Another problem I see is that we have a snapshot of data from friday. We cannot really link our data back to any of the original OSM data. So if we want to upgrade our dataset, we have to throw everything away that we have and start a new import.
So I think we have to rethink our data format.
Having local support beats everything
Having Frank at our site for most of the days helped so much. He helped to setup and tweak the database on our servers and whenever we hit a speedbump, he was there to help, with all the details he knows about the inner workings of the database. And even after the competition, there was a lot of mails going on between us and some of the triAGENS engineers that are eager to help to improve everything.

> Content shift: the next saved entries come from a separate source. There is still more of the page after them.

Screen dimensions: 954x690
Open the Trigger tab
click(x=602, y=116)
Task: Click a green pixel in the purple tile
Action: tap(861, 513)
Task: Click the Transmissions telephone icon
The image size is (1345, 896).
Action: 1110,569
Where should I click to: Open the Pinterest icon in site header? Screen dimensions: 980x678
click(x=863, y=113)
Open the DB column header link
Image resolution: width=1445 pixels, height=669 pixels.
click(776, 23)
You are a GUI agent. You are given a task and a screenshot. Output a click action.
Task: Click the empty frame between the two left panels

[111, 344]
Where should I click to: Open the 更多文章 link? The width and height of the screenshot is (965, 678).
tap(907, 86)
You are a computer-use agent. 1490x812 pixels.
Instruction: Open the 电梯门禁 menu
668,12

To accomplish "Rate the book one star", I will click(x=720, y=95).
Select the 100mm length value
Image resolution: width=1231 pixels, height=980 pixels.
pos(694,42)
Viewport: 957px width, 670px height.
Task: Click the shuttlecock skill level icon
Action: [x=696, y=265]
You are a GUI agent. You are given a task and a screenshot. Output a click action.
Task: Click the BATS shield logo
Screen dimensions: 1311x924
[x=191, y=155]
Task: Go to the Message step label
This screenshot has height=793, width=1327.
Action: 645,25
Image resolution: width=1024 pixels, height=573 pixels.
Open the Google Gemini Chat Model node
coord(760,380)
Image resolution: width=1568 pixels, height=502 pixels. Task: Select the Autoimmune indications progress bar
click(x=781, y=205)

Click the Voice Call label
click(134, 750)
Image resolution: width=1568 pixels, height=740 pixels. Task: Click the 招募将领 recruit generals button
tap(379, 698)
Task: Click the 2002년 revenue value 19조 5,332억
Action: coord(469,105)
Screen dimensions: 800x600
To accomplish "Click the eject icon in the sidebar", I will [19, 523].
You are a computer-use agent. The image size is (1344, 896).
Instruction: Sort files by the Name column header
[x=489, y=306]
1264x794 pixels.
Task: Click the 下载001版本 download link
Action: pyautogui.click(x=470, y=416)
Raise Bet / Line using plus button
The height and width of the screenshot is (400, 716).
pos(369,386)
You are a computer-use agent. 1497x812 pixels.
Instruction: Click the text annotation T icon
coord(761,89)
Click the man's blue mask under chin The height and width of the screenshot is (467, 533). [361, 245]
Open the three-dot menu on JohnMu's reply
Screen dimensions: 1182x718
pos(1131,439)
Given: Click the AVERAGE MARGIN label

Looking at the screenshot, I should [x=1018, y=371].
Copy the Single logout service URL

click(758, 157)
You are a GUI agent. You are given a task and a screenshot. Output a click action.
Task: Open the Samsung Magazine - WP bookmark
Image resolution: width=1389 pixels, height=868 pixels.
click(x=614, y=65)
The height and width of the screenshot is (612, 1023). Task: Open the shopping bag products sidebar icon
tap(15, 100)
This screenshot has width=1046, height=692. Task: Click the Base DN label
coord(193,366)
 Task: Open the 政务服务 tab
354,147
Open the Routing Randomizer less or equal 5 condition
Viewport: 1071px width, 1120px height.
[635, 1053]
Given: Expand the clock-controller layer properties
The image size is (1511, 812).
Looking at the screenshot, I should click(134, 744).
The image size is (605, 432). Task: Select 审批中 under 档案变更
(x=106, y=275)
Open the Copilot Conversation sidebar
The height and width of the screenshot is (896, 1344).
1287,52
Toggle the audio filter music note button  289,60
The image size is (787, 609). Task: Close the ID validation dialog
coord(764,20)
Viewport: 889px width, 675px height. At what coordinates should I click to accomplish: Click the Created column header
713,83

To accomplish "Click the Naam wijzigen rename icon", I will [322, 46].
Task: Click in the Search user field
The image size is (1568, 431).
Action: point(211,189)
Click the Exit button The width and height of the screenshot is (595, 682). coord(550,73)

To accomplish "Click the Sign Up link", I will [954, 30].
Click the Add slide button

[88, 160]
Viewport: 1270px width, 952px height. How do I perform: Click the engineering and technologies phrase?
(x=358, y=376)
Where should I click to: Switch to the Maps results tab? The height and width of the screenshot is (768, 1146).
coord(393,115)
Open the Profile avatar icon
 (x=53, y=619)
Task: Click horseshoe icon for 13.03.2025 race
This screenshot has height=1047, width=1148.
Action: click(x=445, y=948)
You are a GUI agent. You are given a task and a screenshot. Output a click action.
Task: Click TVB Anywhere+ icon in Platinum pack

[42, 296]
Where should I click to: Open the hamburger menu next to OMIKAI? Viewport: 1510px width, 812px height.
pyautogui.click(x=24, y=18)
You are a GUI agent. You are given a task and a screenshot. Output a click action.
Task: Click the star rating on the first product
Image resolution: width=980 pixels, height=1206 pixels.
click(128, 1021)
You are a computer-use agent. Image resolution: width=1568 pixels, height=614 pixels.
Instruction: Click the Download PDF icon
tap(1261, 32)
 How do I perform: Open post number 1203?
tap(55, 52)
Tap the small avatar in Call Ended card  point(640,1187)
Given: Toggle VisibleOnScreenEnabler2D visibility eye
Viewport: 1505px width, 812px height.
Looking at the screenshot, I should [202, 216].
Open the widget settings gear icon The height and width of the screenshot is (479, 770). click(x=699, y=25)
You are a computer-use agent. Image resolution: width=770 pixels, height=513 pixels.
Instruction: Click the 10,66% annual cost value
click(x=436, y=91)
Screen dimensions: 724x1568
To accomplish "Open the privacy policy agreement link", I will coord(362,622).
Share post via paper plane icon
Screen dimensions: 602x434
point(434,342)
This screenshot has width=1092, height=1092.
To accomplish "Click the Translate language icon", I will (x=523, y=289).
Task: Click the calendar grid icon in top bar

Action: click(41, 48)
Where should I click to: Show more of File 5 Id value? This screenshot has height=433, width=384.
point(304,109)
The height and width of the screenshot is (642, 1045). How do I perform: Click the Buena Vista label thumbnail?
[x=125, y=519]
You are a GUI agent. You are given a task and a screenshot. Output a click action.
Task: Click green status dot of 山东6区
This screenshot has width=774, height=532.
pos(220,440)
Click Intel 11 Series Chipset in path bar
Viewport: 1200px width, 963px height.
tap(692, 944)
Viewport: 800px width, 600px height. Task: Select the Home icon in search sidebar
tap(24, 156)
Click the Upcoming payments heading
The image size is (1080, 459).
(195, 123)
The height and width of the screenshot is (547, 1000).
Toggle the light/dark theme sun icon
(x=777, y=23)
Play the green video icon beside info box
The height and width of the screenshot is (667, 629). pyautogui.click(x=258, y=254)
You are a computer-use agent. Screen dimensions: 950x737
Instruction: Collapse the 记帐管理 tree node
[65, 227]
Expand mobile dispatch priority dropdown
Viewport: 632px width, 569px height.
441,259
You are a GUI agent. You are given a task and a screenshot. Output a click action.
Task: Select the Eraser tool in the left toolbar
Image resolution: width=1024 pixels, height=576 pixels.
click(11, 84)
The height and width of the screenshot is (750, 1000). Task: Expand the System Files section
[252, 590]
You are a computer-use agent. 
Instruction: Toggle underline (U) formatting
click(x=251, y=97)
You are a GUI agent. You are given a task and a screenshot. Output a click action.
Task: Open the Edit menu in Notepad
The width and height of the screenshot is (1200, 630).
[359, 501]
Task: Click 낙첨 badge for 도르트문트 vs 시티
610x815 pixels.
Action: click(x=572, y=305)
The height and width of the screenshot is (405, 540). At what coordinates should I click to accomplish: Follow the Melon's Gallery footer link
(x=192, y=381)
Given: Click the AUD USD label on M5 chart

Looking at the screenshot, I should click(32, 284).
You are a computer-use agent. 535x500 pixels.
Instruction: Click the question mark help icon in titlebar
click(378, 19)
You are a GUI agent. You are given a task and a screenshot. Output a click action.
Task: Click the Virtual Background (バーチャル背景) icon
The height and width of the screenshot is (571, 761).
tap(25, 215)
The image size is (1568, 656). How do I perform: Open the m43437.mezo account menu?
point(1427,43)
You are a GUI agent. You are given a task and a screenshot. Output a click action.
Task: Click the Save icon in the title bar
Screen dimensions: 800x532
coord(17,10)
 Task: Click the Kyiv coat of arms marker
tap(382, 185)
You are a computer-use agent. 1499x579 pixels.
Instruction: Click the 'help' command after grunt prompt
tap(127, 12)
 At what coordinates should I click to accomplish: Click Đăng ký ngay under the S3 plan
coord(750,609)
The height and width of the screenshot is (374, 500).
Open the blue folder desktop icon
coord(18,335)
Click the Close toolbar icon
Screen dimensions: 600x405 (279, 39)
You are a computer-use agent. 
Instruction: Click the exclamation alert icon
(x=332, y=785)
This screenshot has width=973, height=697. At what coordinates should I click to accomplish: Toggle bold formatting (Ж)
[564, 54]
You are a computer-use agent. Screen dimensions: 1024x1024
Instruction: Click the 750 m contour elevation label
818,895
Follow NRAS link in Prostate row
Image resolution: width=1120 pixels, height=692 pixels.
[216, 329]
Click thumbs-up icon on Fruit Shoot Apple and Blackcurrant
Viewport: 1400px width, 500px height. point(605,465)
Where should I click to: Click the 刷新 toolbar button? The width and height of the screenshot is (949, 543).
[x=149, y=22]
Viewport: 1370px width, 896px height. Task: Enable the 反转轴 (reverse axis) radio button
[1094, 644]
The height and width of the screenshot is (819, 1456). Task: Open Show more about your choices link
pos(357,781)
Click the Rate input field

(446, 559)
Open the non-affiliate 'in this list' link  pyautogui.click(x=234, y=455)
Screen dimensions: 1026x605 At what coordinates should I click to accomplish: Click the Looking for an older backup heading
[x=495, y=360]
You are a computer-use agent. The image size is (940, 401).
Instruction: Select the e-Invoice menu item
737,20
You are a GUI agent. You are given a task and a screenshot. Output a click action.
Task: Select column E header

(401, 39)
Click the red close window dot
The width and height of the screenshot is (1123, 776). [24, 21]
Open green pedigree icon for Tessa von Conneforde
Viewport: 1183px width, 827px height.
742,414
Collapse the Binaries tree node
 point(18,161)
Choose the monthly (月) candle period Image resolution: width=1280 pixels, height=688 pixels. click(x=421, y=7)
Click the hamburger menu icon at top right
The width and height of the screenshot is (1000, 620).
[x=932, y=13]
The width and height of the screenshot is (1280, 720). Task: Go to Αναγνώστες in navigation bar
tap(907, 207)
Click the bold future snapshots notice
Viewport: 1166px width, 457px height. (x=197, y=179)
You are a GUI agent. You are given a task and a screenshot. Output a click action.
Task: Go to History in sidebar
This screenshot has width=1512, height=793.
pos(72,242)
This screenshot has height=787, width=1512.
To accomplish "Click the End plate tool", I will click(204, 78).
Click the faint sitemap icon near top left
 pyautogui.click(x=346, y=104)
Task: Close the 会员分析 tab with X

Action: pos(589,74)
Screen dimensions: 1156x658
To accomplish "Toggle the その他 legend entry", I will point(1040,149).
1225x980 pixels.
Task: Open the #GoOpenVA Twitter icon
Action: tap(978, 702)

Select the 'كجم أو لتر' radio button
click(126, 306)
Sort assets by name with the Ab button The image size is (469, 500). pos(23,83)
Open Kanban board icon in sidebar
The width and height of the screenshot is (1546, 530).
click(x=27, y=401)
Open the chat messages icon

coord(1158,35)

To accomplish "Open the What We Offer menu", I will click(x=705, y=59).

I have never worked so close with the creators of a framework or piece of infrastructure, and I LOVE it! Support your local companies guys!
Working with OSM is hard
The OpenStreetMap community has some great tools like the Osmosis command line utility to extract data from datasets. It uses all CPUs, all the available memory and was a huge asset in our process. But still, working with OSM data is hard. If you want to extract a certain category of data (like all gas stations in Germany) you have to download the whole OSM file for Germany and extract the data.
We want to make a lot of those tasks easier and I hope that one day, OSM will be the first goto-point for people whenever they need geodata or other information instead of Google maps
If you really made it here, thanks for reading! It was an awesome weekend and we feel really good about what we’ve created. We will continue to improve the service!
Oh … One more thing: Eventhough we are not quite sure where we are going with this, one thing will be sure: Everything we do will be open source. So please contribute, give feedback and let us know how we can improve!